On May 27, 2016, the FDA approved daclizumab (Zinbryta; Biogen), a long-acting injection, for the treatment of adults with relapsing forms of multiple sclerosis (MS). Daclizumab can be self-administered by the patient. Daclizumab is recommended for patients who had an inadequate response to ≥2 drugs for MS, because of its safety profile.
Daclizumab was approved for relapsing MS based on 2 double-blind, controlled clinical trials that used 150 mg daclizumab, administered once monthly. The first trial compared daclizumab with interferon beta-1a (Avonex) in 1841 patients with relapsing MS. The daclizumab group had a 45% relapse reduction and a 54% reduction in new or enlarging T2- hyperintense lesions versus the interferon beta-1a group. The second study compared daclizumab with placebo in 412 patients with relapsing MS. Daclizumab had a 54% relapse reduction, a 57% reduction in disease progression, a 70% reduction in new or newly enlarging T2-hyperintense lesions, and a 69% reduction in new T1 Gd-enhancing lesions versus interferon beta-1a. Of note, 81% of patients using daclizumab were relapse free compared with 64% in the interferon beta-1a group.
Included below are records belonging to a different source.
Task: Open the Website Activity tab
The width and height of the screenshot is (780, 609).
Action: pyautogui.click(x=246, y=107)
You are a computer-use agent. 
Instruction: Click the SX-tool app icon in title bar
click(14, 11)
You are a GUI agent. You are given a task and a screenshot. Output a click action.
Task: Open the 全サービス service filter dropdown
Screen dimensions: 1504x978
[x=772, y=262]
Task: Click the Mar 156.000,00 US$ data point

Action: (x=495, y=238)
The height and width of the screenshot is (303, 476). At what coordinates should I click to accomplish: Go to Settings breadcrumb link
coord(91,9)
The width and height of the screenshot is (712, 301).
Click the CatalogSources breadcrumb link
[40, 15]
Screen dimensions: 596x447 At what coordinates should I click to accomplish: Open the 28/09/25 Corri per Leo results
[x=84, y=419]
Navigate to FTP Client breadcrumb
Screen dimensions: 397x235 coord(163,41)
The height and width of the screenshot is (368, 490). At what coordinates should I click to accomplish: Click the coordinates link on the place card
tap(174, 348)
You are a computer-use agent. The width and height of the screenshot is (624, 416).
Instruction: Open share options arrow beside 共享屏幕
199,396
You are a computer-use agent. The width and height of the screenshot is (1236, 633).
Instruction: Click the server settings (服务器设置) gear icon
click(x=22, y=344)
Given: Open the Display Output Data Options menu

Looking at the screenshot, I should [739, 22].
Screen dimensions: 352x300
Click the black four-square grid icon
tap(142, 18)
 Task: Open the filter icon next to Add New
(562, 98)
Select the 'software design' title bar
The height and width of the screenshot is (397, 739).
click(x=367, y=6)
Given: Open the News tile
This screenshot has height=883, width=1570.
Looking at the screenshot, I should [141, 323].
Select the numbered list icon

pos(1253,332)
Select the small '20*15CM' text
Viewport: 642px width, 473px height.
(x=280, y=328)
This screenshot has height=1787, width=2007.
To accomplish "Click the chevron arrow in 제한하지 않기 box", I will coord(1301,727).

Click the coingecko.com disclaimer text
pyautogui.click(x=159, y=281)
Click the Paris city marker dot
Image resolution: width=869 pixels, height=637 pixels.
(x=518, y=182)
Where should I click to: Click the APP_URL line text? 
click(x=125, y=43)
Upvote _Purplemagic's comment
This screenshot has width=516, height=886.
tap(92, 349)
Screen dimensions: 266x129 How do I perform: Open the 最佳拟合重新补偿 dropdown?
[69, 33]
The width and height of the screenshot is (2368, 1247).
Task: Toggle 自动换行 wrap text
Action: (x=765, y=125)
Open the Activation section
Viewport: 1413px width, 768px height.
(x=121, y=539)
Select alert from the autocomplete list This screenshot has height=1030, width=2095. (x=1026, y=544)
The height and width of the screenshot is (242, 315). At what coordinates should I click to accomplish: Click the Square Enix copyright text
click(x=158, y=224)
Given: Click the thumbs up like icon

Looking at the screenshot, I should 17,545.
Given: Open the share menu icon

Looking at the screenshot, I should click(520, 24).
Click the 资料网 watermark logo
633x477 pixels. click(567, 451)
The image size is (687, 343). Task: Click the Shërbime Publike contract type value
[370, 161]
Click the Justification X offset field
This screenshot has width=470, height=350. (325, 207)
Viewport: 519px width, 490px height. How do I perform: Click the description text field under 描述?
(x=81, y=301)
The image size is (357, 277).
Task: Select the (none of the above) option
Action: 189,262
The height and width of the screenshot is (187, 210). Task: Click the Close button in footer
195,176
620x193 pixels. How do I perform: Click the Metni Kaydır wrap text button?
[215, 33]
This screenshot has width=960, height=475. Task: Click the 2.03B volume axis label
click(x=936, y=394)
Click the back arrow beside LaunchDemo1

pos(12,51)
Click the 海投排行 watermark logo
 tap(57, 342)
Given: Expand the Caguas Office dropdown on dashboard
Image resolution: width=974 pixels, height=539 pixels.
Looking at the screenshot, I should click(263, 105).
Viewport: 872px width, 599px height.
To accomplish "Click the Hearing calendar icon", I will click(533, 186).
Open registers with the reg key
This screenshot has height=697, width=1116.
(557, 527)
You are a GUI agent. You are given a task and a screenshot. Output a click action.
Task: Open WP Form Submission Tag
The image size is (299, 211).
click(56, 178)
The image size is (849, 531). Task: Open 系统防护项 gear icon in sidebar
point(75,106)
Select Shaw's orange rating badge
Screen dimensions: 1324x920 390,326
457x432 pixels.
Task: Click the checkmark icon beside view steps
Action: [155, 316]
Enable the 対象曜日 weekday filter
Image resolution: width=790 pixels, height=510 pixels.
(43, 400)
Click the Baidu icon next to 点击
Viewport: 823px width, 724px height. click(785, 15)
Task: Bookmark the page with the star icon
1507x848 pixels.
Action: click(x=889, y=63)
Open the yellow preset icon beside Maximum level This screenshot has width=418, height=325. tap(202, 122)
The most common adverse events reported with daclizumab in the 2 studies included nasopharyngitis, upper respiratory tract infection, eczema, rash, influenza, dermatitis, depression, oropharyngeal pain, lymphadenopathy, and increased alanine aminotransferase levels.
Daclizumab was approved with a boxed warning about the serious risk for hepatic injury, including autoimmune hepatitis and other immune-mediated disorders. Transaminase and bilirubin levels should be evaluated before starting daclizumab therapy, and patients should be monitored monthly and up to 6 months after stopping therapy. Daclizumab is distributed through a Risk Evaluation and Mitigation Strategy program only.